O autor do livro de Hebreus, no Novo Testamento, aplicou a mensagem do Salmo 45 a Jesus Cristo, o Filho de Deus (Hebreus 1:8). Enquanto alguns aspectos da linguagem do Salmo podem ser entendidos no contexto da exaltação de Davi ou Salomão, a interpretação dada no Novo Testamento nos guia a compreender a mensagem como uma profecia messiânica.

O título desse Salmo didático mostra que foi escrito por (ou talvez para) os filhos de Corá, uma família de levitas encarregada com responsabilidades no tabernáculo e, depois, no templo em Jerusalém (1 Crônicas 6:31-38; 26:1). Quando consideramos sua mensagem sobre a relação especial entre Cristo e sua noiva, o título “Cântico de amor” se torna especialmente rico. O título não nos informa da data da composição, mas uma boa possibilidade do contexto histórico seria depois da profecia de 2 Samuel 7 e 1 Crônicas 17, onde Deus prometeu estabelecer o reino eterno do descendente de Davi.

O salmista começa com a dedicação do Salmo ao Rei (verso 1) e lhe dirige palavras de louvor (versos 2 a 9). O Messias é apresentado na beleza da sua graça, eternamente abençoado por Deus (verso 2). Em linguagem parecida com a mensagem do Salmo 2 sobre a exaltação do Filho Ungido, o poder do Rei é frisado nos versos 3 a 5. Ele é um majestoso herói que leva sua espada e arco e flechas quando cavalga. Ele destrói seus inimigos, e os povos se submetem a ele.

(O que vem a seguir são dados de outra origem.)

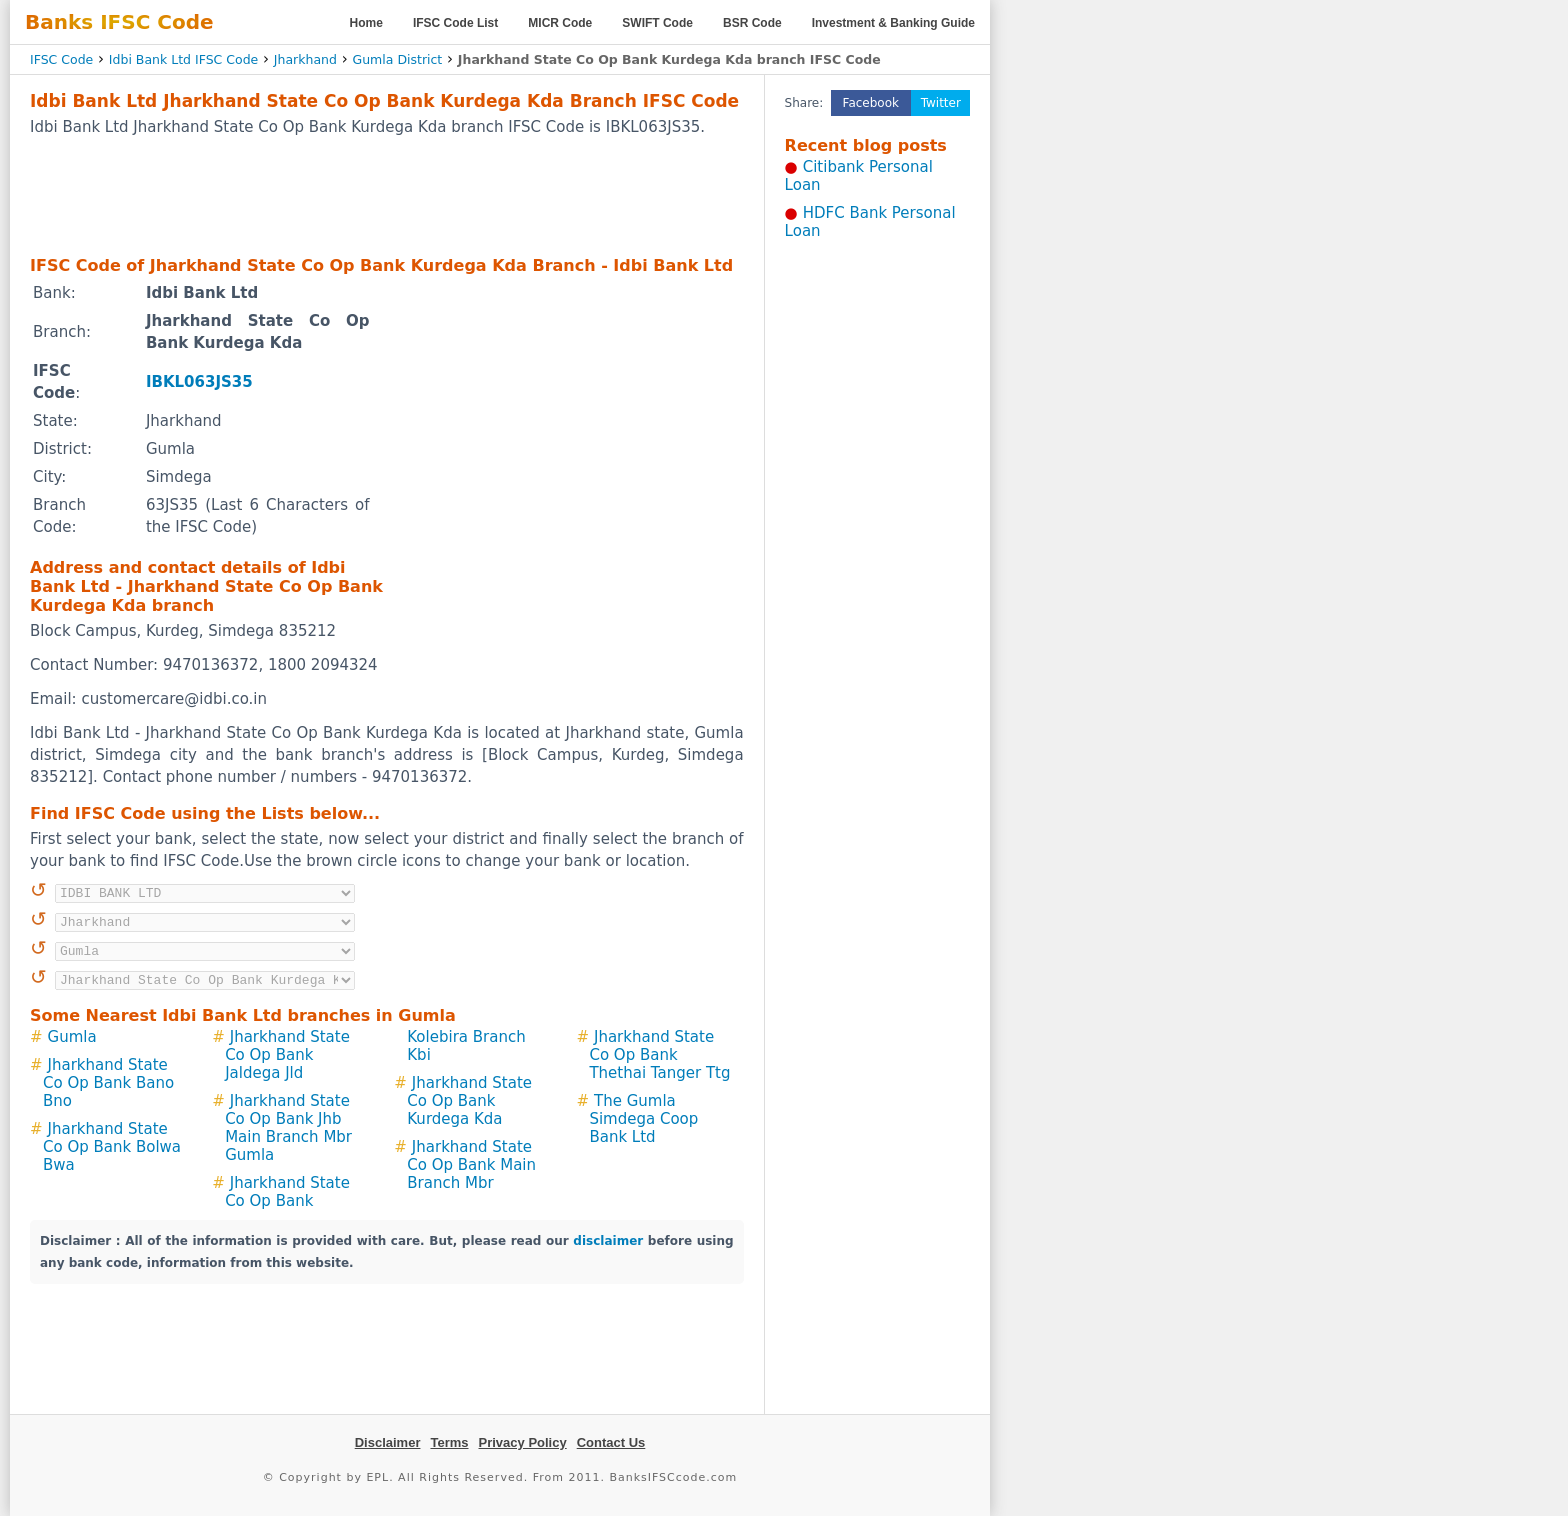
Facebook (871, 103)
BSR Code (752, 23)
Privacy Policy (523, 1442)
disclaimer (608, 1241)
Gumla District (397, 59)
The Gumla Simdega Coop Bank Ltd (643, 1119)
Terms (449, 1442)
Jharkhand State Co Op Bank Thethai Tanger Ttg (659, 1055)
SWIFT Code (657, 23)
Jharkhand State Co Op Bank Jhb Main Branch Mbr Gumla (288, 1128)
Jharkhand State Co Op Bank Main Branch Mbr (471, 1165)
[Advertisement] (387, 195)
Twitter (941, 103)
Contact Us (611, 1442)
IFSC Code (61, 59)
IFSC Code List (455, 23)
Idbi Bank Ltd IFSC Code (183, 59)
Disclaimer (388, 1442)
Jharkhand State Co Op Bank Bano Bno (108, 1083)
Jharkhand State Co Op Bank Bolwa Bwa (112, 1147)
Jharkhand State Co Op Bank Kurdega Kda (469, 1101)
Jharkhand (305, 59)
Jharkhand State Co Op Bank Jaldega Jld (287, 1055)
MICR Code (560, 23)
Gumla (72, 1037)
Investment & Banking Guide (893, 23)
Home (366, 23)
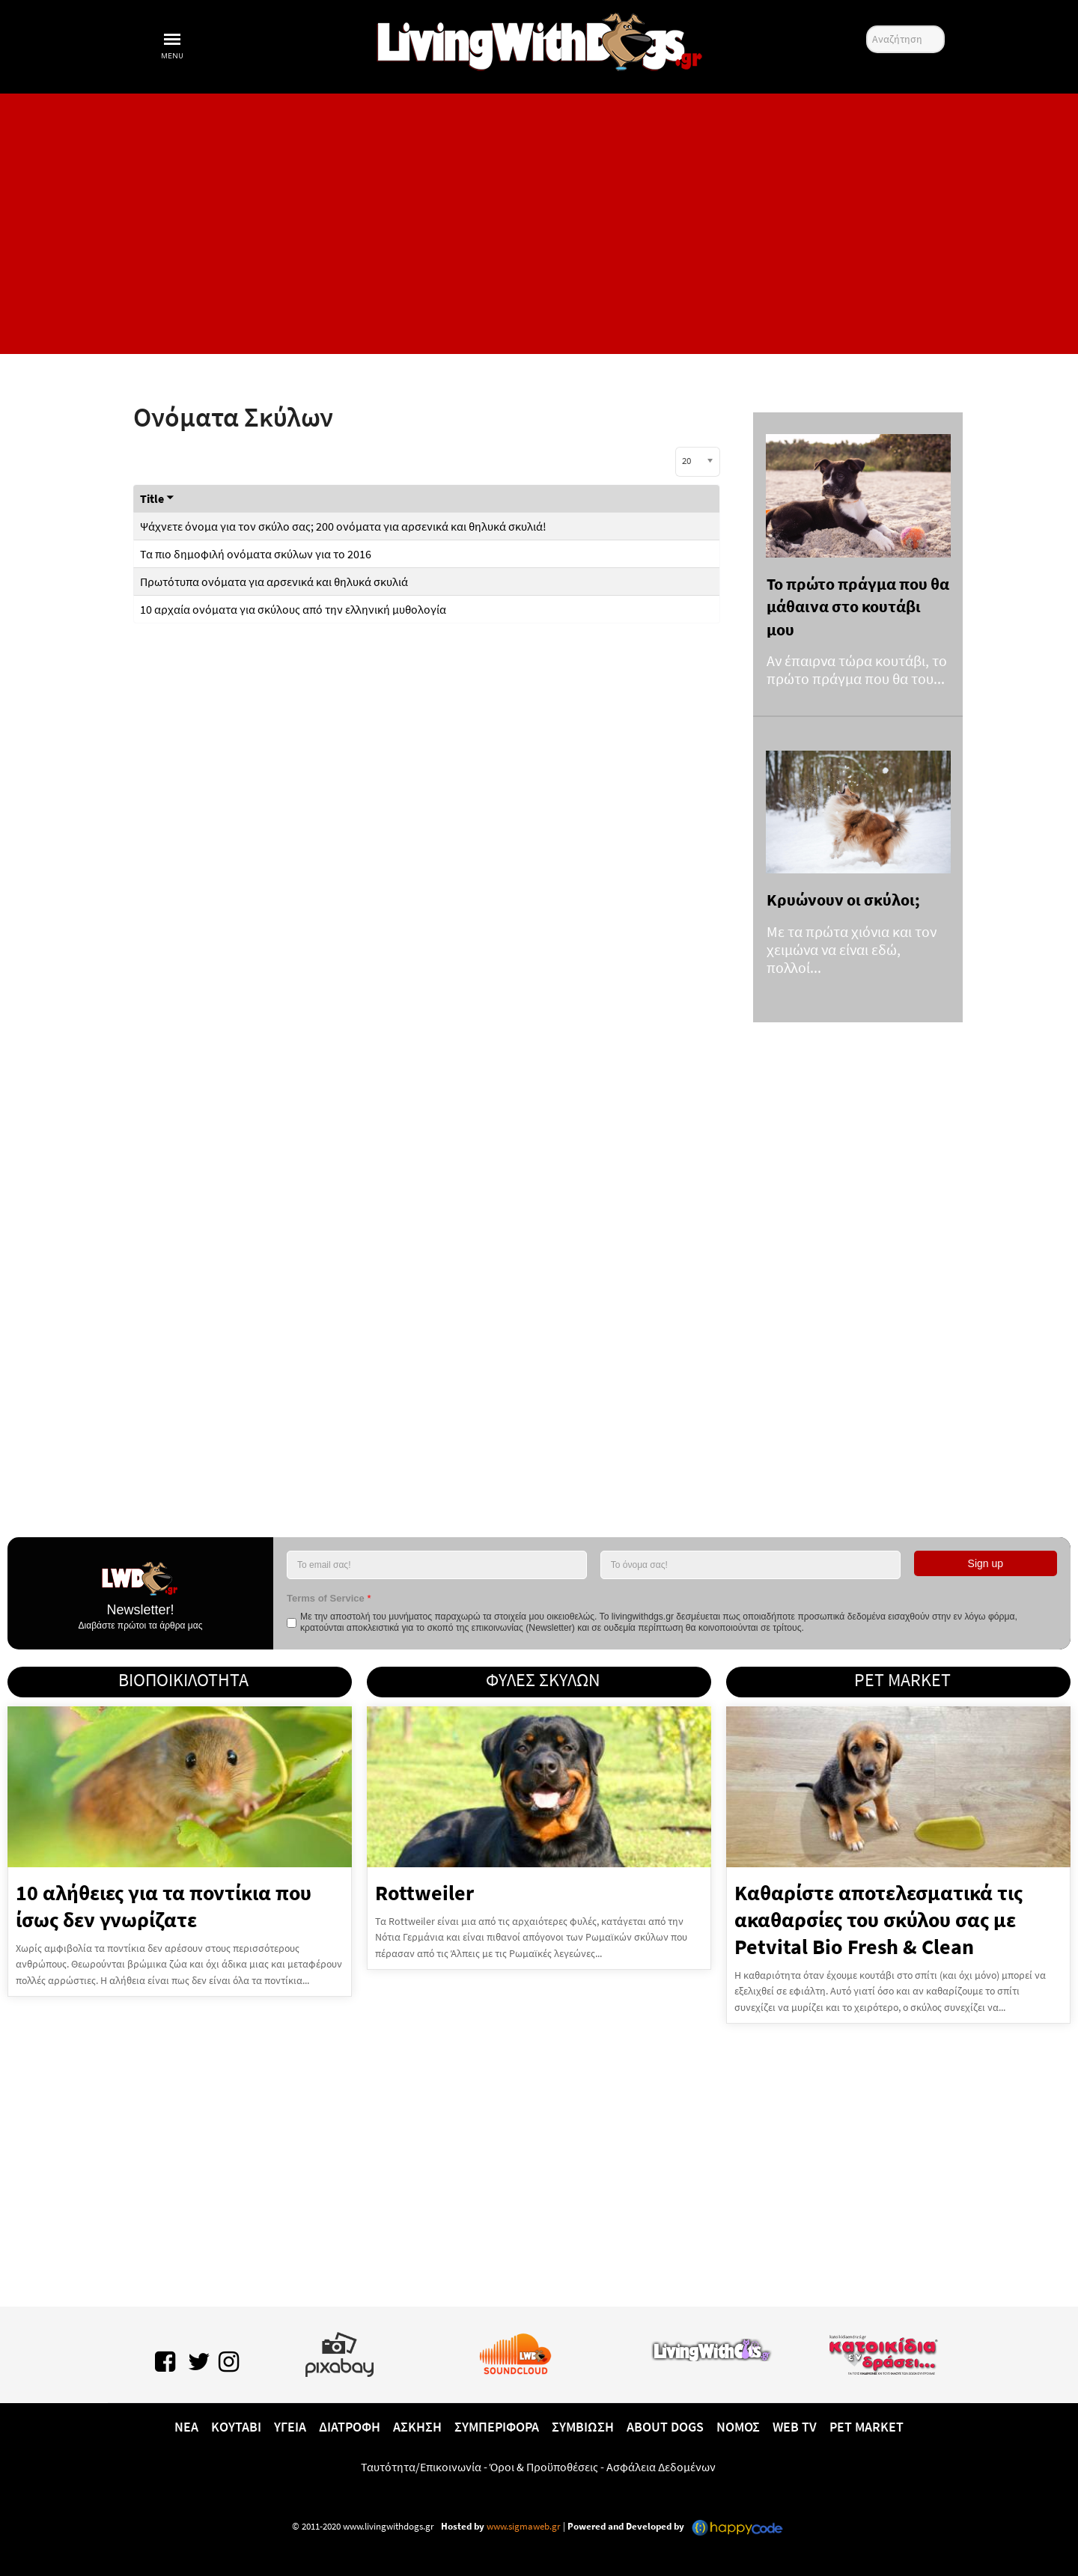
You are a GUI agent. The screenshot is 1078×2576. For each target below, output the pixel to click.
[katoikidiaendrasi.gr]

O coração do Salmo se encontra nos versos citados em Hebreus 1 para mostrar a superioridade de Jesus a todas as suas criaturas: “O teu trono, ó Deus, é para todo o sempre; cetro de equidade é o cetro do teu reino. Amas a justiça e odeias a iniquidade; por isso, Deus, o teu Deus, te ungiu com o óleo de alegria, como a nenhum dos seus companheiros” (versos 6 e 7). Observamos, aqui, alguns fatos importantes sobre Jesus: (1) Sua divindade. O uso desse trecho no argumento de Hebreus 1 é uma clara afirmação da divindade de Jesus, uma das doutrinas fundamentais das Escrituras. (2) A natureza eterna do seu reino, em contraste com os reinos humanos. O reino de Jesus não é carnal nem temporal. Ele reina para sempre. (3) Jesus exerce autoridade, representado pelo cetro. O cetro ou vara do rei representa a autoridade da tribo de Judá (Gênesis 49:10) e, especificamente, o domínio do Messias para subjugar todos os povos (Salmo 2:9). (4) O reino de Cristo é construído sobre a base da justiça. Ele é imparcial, julgando as pessoas por seus atos, e não por sua posição social (Atos 10:34-35). (5) Jesus é o Ungido, escolhido por Deus para ser o Rei. A palavra “ungido” traduz as palavras Messias (baseada no hebraico do Antigo Testamento) e Cristo (do grego do Novo Testamento). (6) Jesus foi exaltado pelo Pai acima de todos. No Novo Testamento, aprendemos que Jesus recebeu um nome superior a todos os outros (Filipenses 2:9). Ele ocupa uma posição de primazia sobre todas as coisas (Colossenses 1:18), com autoridade absoluta sobre os céus e a terra (Mateus 28:18). Deus o fez Senhor e Cristo (Atos 2:36).

O hino continua com a descrição de uma festa honrando o Rei e sua rainha (versos 8 e 9). A figura da noiva do Senhor é usada no Antigo Testamento para identificar o povo de Israel, e no Novo Testamento para descrever a relação especial que Jesus tem com sua igreja. Depois de introduzir essa rainha, o resto do Salmo (versos 10 a 17) focaliza suas características, mostrando o que Deus deseja do seu povo. A rainha esquece seu povo e seu pai, renunciando a vida que vivia no pecado antes de ser santificada pelo Senhor (Efésios 5:25-27). Sua beleza, que vem de Jesus, a deixa desejável diante do seu marido. É interessante observar esse conceito nas Escrituras. Israel adquiriu sua beleza de Deus, mas depois foi infiel e o traiu (Ezequiel 16). Paulo mostrou sua preocupação com a noiva de Cristo, frisando a importância de manter sua santidade e pureza para entrar em uma relação eterna com seu marido: “Porque zelo por vós com zelo de Deus; visto que vos tenho preparado para vos apresentar como virgem pura a um só esposo, que é Cristo” (2 Coríntios 11:2). Os últimos dois capítulos do livro do Apocalipse levam esta imagem da noiva de Cristo para a cerimônia do casamento e a alegria eterna na presença do marido divino.

Salmo 45 é um rico exemplo da exaltação profética de Jesus Cristo. Centenas de anos antes da sua encarnação, Jesus foi adorado em Jerusalém.